# Start of Page excerpt

An apparently much less accurate approximation to $\pi$ turns up in the Bible.  1 Kings 7:23 says:

And he made a molten sea, ten cubits from the one brim to the other: it was round all about, and his height was five cubits: and a line of thirty cubits did compass it round about.

This verse, repeated almost verbatim in 2 Chronicles 4:2, implies the approximation $\pi\approx3$.  The other famous approximation to $\pi$ turns up in an infamous 1897 bill considered (but ultimately not passed) by the state legislature of Indiana.  This includes various mathematical observations by the physician and amateur mathematician Edwin J Goodwin (c.1825-1902), such as

Furthermore, it has revealed the ratio of the chord and arc of ninety degrees, which is as seven to eight, and also the ratio of the diagonal and one side of a square which is as ten to seven, disclosing the fourth important fact, that the ratio of the diameter and circumference is as five-fourths to four

This indicates not only a value of 3.2 ($=\frac{4}{1.25}$) for $\pi$ but also a value of $1.\overline{428571}$ for $\sqrt2$.  The bill also includes Goodwin’s “solutions” to the problems of squaring the circle, trisecting an angle and doubling the cube (three ancient unsolved problems known since the middle of the 19th century to be formally unsolvable).  The bill was passed unanimously by the House but due to the efforts of Clarence Waldo, a Professor of Mathematics at Purdue University, enough members of the Senate were persuaded of the errors in Goodwin’s work that the bill was stalled indefinitely in committee and never made it onto the statute book.

# End of Page excerpt
# Start of Supplied material

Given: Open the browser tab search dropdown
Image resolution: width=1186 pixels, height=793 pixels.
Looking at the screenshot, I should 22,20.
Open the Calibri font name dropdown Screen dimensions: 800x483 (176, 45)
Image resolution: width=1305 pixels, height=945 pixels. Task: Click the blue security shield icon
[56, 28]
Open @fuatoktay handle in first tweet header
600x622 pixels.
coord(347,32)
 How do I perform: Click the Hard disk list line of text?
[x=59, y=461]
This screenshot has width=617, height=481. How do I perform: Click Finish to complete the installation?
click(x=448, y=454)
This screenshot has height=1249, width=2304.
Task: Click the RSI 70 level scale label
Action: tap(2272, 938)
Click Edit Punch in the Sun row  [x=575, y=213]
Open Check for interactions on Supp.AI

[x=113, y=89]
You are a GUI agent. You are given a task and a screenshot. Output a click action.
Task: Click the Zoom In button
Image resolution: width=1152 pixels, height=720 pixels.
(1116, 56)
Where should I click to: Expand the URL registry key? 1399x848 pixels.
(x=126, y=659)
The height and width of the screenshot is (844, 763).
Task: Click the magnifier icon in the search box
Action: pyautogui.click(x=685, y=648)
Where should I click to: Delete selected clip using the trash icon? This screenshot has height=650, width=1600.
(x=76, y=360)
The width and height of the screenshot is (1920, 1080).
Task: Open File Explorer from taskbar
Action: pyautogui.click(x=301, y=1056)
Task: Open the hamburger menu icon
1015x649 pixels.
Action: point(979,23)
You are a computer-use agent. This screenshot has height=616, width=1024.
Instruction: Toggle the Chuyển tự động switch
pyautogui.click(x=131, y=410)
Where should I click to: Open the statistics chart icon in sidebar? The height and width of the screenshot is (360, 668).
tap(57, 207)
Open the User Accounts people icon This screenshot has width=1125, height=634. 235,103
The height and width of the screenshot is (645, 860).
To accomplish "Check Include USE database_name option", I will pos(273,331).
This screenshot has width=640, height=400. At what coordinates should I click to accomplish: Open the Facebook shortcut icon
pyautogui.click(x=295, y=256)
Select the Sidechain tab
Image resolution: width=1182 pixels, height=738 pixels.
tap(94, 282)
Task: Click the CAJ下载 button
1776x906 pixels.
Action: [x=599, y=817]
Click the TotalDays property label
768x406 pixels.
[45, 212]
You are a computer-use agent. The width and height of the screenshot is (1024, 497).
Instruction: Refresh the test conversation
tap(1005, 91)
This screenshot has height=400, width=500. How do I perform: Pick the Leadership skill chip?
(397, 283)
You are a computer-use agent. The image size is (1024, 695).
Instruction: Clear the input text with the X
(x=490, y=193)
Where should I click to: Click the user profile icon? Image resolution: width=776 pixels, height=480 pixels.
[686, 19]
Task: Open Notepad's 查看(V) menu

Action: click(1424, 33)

# End of Supplied material

Exercise A
For each of the statements below, say yes or no depending on whether it agrees with the passage on approximations to pi, and quote the passage's deciding words: (i) The Indiana bill was eventually passed into law. (ii) Clarence Waldo was a Professor of Mathematics at Purdue University. (iii) The verse from 1 Kings is repeated almost verbatim in 2 Chronicles 4:2.
Exercise B
Echo the part of the records that opens with the line containing "Image resolution: width=1305" and closes with the line containing "Action: pyautogui.click(x=685, y=648)", including both of those lines.
The passage on approximations to pi has no connection to the records.

Finished answer A
(i) No: "considered (but ultimately not passed) by the state legislature of Indiana."
(ii) Yes: "Clarence Waldo, a Professor of Mathematics at Purdue University."
(iii) Yes: "This verse, repeated almost verbatim in 2 Chronicles 4:2."

Finished answer B
Image resolution: width=1305 pixels, height=945 pixels. Task: Click the blue security shield icon
[56, 28]
Open @fuatoktay handle in first tweet header
600x622 pixels.
coord(347,32)
 How do I perform: Click the Hard disk list line of text?
[x=59, y=461]
This screenshot has width=617, height=481. How do I perform: Click Finish to complete the installation?
click(x=448, y=454)
This screenshot has height=1249, width=2304.
Task: Click the RSI 70 level scale label
Action: tap(2272, 938)
Click Edit Punch in the Sun row  [x=575, y=213]
Open Check for interactions on Supp.AI

[x=113, y=89]
You are a GUI agent. You are given a task and a screenshot. Output a click action.
Task: Click the Zoom In button
Image resolution: width=1152 pixels, height=720 pixels.
(1116, 56)
Where should I click to: Expand the URL registry key? 1399x848 pixels.
(x=126, y=659)
The height and width of the screenshot is (844, 763).
Task: Click the magnifier icon in the search box
Action: pyautogui.click(x=685, y=648)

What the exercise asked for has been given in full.